### AIM
Copy out the records below word for word, starting at the line that contains "This screenshot has height=689, width=675." and ending at the end of the records, both ends included. Leave the pictures out of your answer.

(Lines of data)
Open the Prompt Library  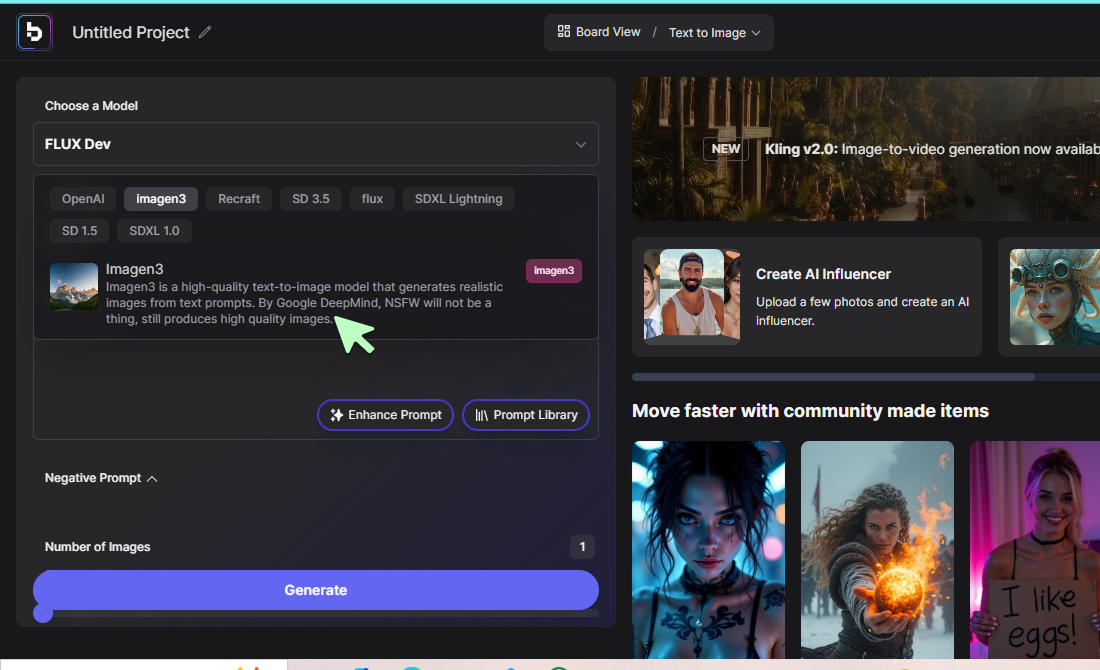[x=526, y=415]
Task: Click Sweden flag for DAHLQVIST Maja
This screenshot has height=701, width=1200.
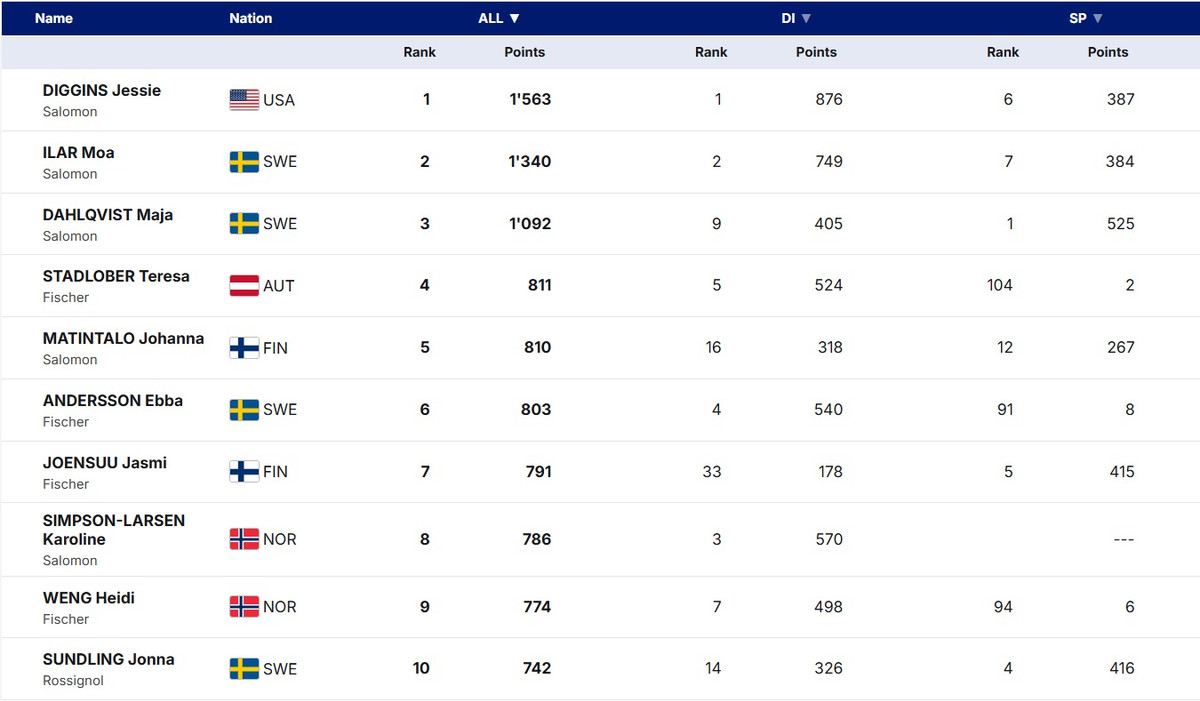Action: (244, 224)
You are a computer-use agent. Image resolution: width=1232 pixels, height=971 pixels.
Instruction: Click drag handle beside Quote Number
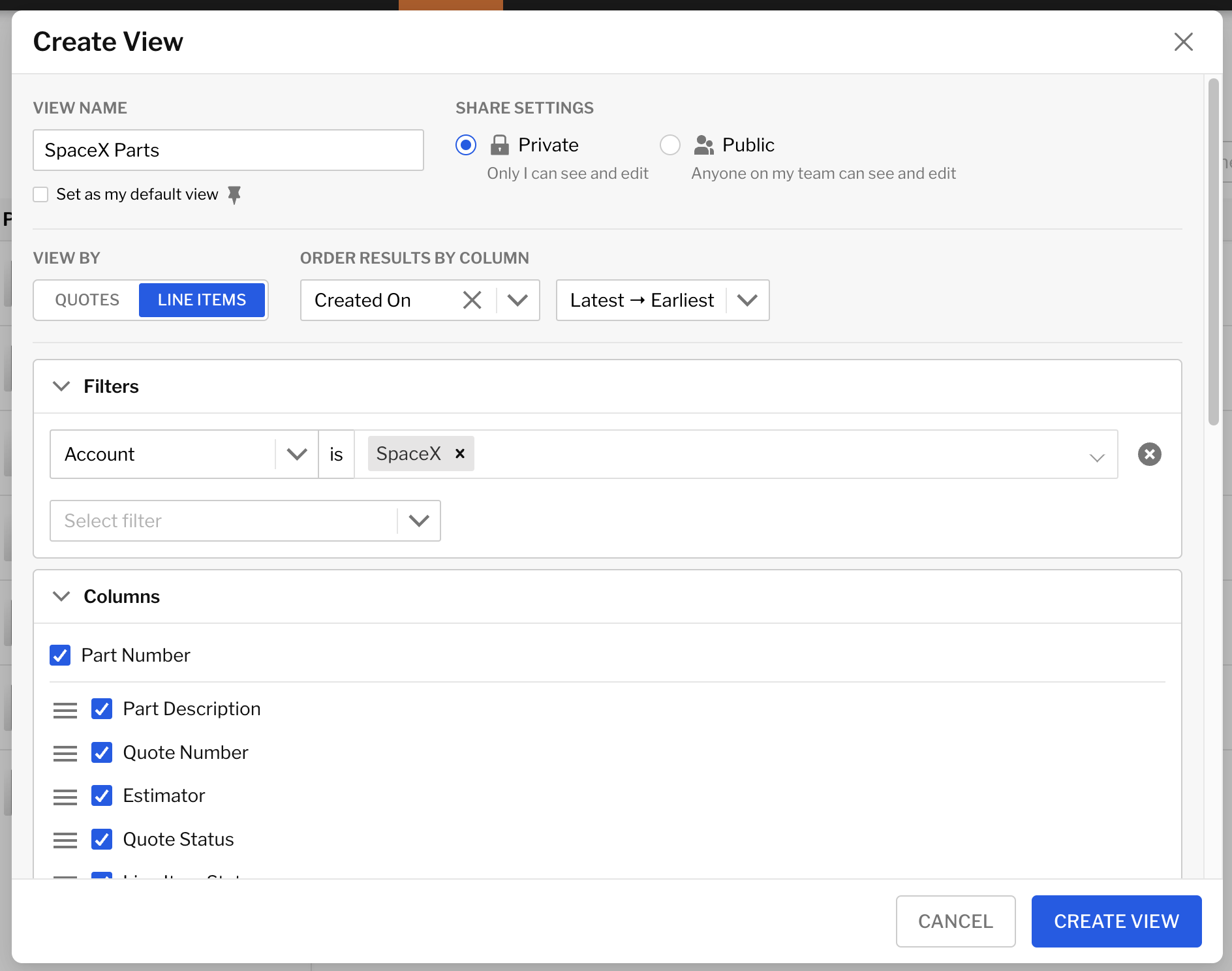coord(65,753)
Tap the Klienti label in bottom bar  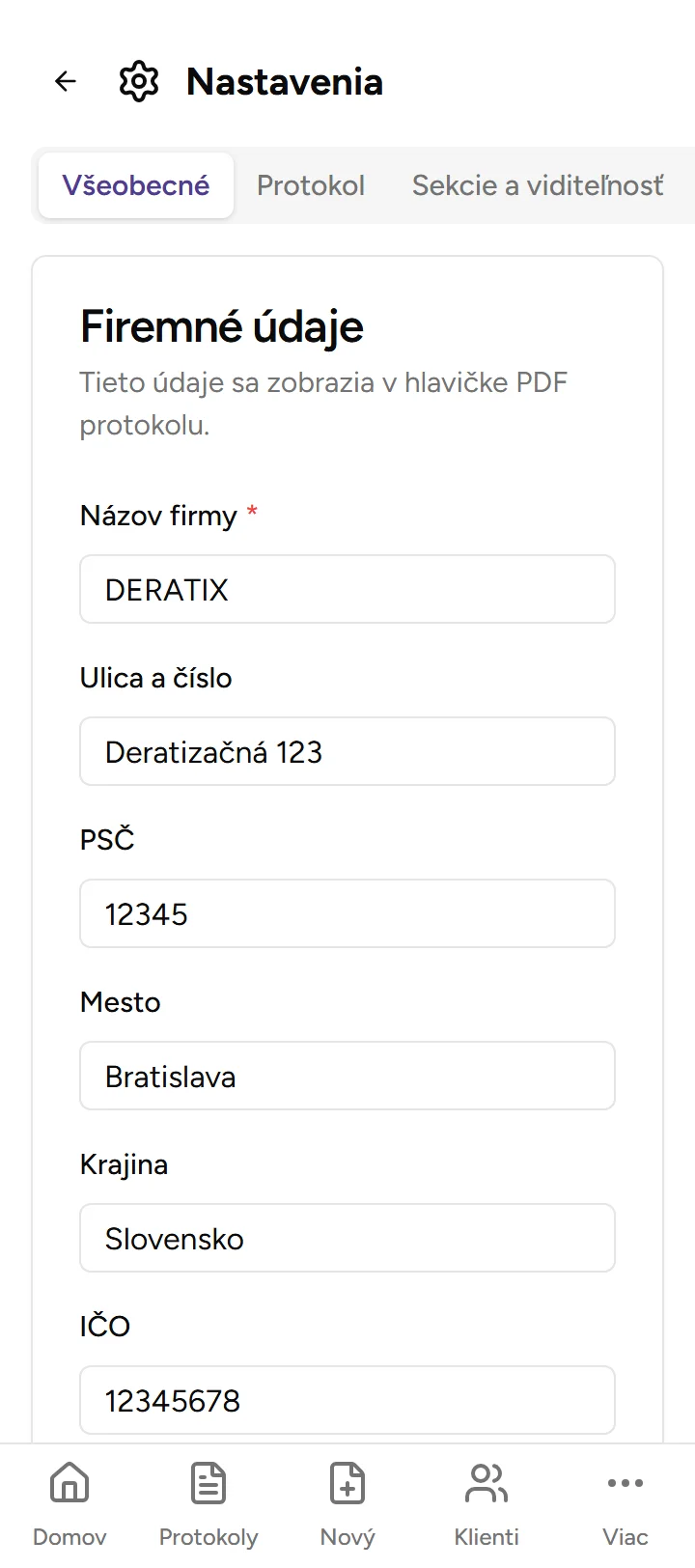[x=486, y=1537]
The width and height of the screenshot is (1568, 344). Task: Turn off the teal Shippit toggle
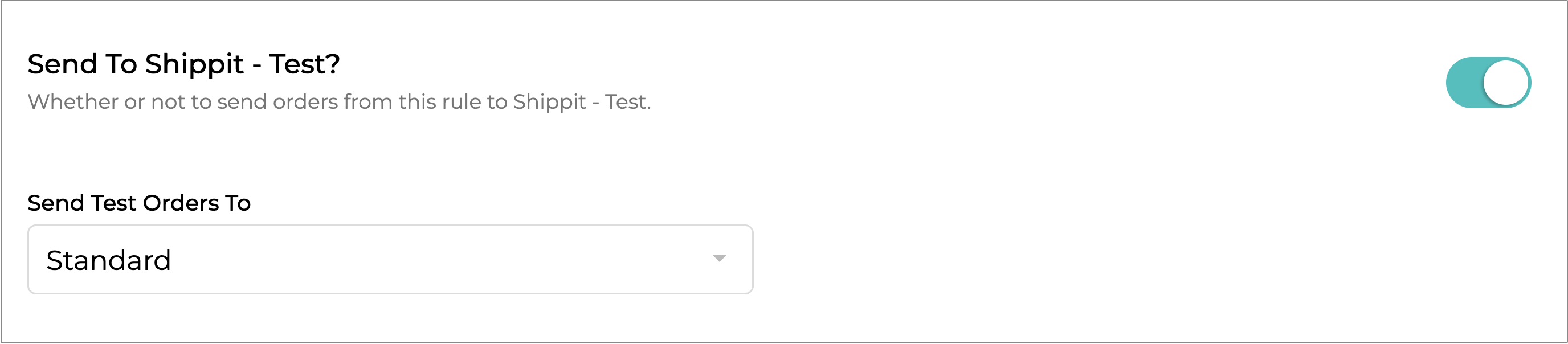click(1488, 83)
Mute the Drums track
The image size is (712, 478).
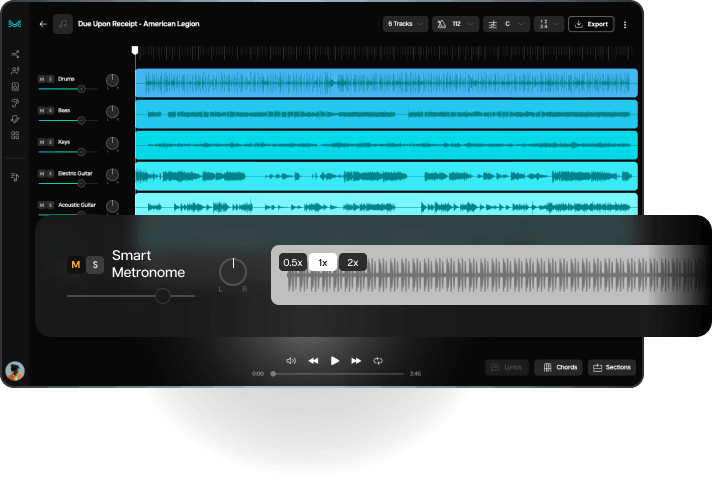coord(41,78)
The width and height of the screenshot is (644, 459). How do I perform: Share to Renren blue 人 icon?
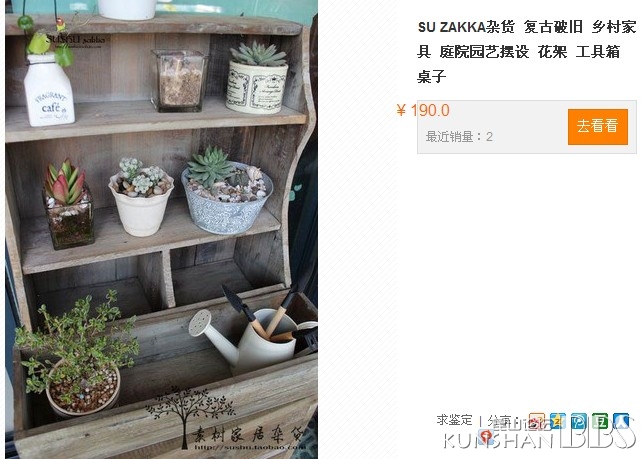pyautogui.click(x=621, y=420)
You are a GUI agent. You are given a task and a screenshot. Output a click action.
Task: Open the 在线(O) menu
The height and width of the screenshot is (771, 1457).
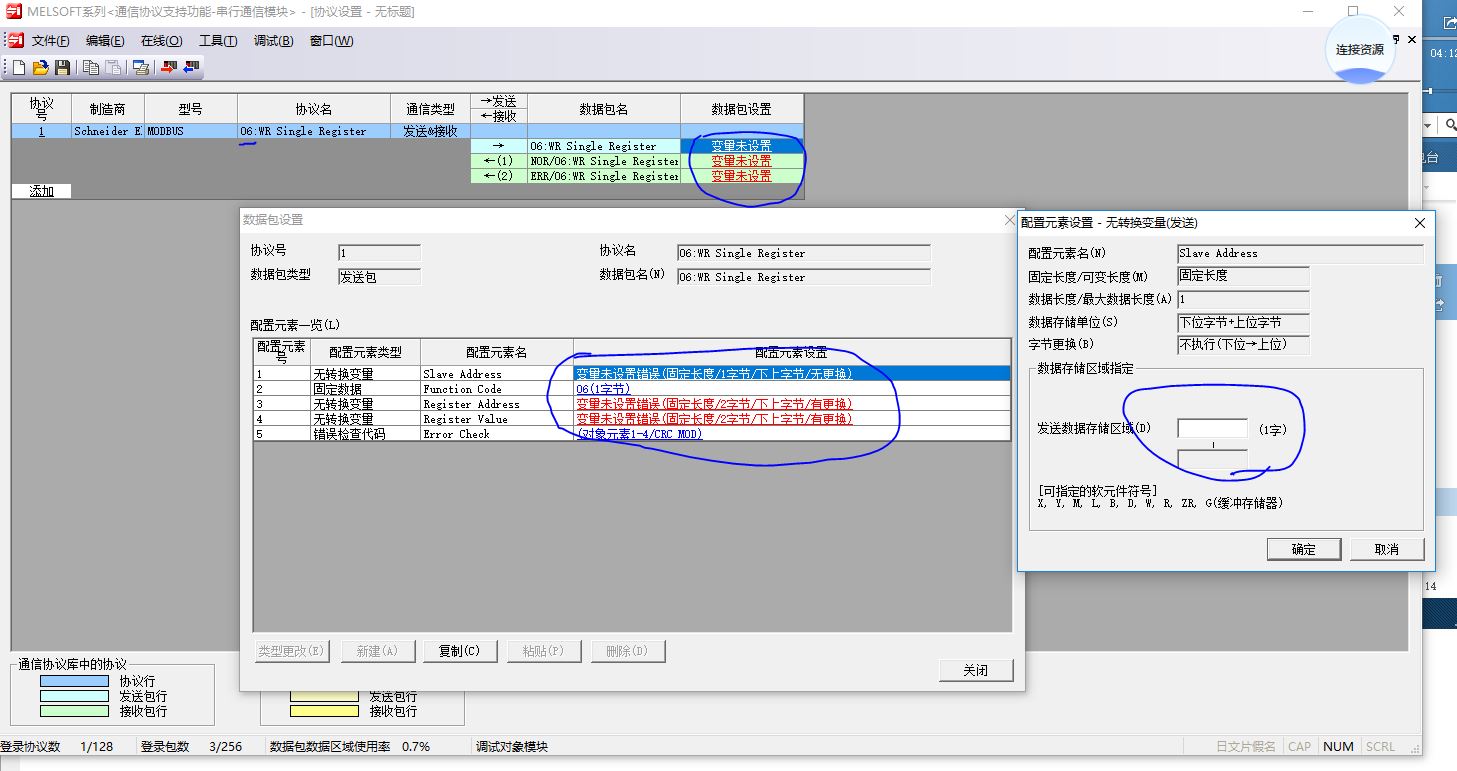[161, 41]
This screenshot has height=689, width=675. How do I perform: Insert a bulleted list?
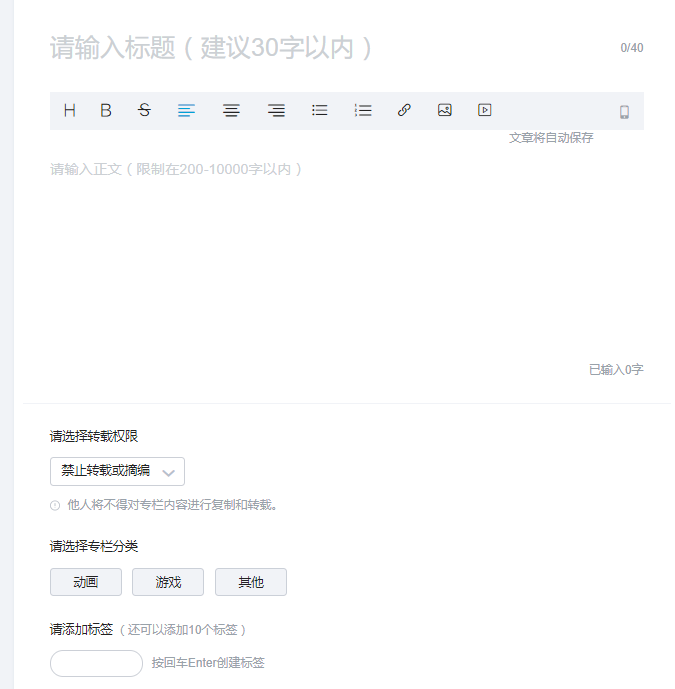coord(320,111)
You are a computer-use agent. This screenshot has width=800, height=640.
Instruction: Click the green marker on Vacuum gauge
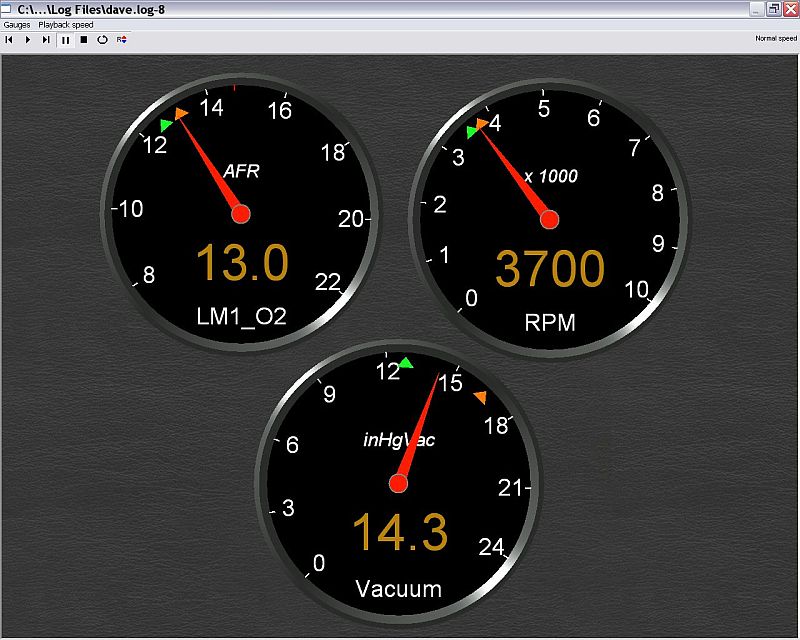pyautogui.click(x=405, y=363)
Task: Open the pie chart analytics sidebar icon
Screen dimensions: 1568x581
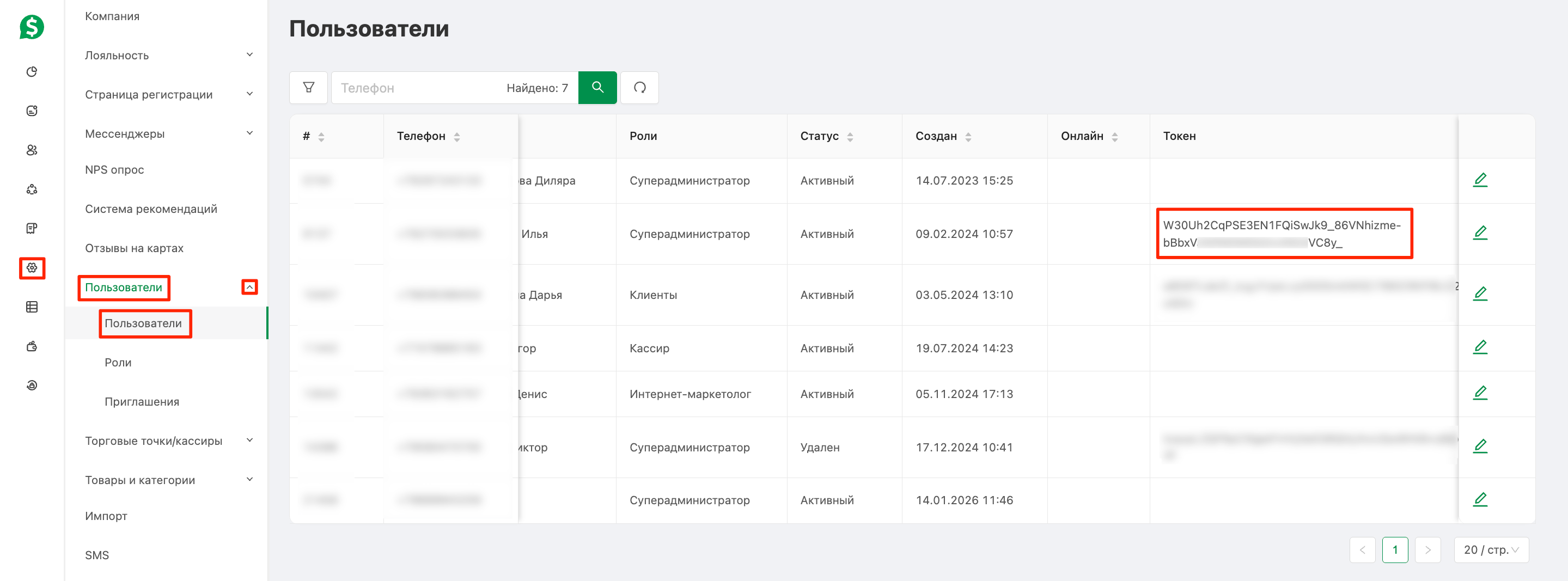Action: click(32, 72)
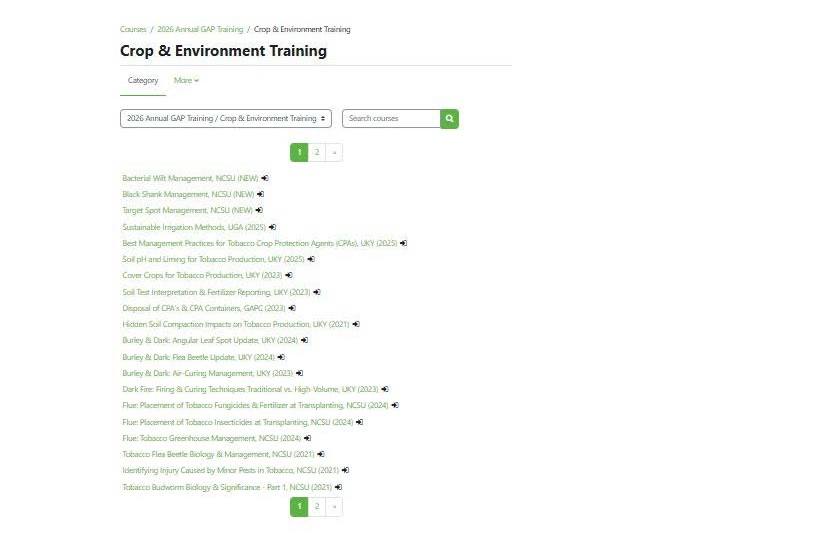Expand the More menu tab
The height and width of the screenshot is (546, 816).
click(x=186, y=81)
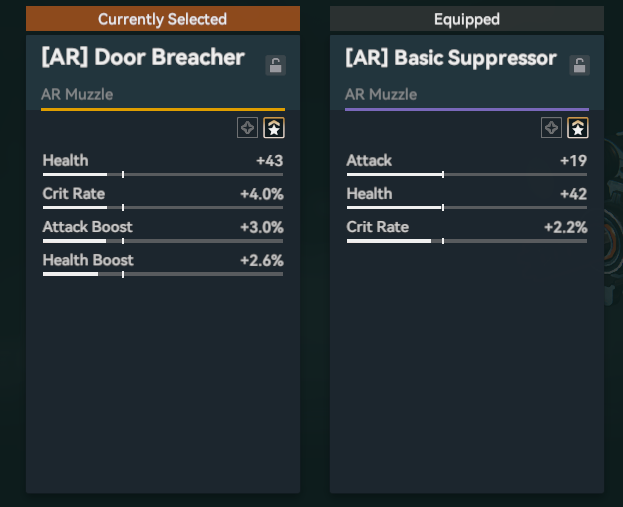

### RIGHT ANSWER
This screenshot has height=689, width=675. How do I perform: Insert a bulleted list?
coord(320,111)
You are a computer-use agent. This screenshot has width=800, height=640.
Instruction: Click the green marker on Vacuum gauge
pyautogui.click(x=405, y=363)
Task: Open the pie chart analytics sidebar icon
Screen dimensions: 1568x581
Action: click(32, 72)
Expand the More menu tab
The height and width of the screenshot is (546, 816).
click(x=186, y=81)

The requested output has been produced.